▶ PROVIDED DATA:
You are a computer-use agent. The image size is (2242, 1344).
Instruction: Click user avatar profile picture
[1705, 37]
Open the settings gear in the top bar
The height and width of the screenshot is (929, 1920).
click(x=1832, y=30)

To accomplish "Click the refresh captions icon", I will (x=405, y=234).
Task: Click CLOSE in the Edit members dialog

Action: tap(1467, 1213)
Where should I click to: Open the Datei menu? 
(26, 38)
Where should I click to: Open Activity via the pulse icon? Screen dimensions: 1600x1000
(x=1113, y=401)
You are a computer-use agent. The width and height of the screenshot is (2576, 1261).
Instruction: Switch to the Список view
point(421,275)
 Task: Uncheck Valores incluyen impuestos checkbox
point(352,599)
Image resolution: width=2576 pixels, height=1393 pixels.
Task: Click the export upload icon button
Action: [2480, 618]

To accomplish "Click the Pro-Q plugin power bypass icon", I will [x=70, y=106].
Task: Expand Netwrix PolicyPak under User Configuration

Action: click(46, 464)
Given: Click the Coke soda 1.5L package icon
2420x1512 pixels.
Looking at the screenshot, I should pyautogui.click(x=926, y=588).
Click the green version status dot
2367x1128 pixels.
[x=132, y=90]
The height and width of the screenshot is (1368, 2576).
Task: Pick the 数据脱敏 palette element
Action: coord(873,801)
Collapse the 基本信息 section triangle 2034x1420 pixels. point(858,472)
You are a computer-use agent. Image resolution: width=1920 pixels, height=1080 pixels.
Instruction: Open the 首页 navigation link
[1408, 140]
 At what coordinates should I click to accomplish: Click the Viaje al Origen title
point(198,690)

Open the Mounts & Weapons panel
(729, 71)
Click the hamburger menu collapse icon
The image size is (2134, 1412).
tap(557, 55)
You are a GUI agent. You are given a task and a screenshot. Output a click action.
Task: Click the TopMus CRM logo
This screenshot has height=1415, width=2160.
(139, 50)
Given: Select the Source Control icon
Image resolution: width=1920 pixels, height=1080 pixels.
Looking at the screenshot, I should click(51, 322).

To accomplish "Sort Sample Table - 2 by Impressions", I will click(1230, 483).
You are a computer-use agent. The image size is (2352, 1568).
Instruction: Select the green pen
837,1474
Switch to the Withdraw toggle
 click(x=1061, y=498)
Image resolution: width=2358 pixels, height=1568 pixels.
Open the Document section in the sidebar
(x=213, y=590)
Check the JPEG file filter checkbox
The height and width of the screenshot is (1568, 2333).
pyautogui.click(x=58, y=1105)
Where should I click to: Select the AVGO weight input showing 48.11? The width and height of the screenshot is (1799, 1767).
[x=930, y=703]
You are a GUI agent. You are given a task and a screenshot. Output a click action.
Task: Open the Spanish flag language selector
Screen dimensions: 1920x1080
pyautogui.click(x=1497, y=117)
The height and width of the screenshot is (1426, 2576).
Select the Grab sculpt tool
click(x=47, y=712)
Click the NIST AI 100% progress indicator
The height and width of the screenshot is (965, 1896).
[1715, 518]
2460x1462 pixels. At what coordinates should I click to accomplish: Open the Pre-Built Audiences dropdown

▶ EXERCISE INSTRUCTIONS: Search the data for "computer". Copy every line that has it.

▶ EXPECTED ANSWER:
You are a computer-use agent. The image size is (2242, 1344).
You are a computer-use agent. The width and height of the screenshot is (2576, 1261).
You are a computer-use agent. Image resolution: width=1920 pixels, height=1080 pixels.
You are a computer-use agent. The image size is (2352, 1568).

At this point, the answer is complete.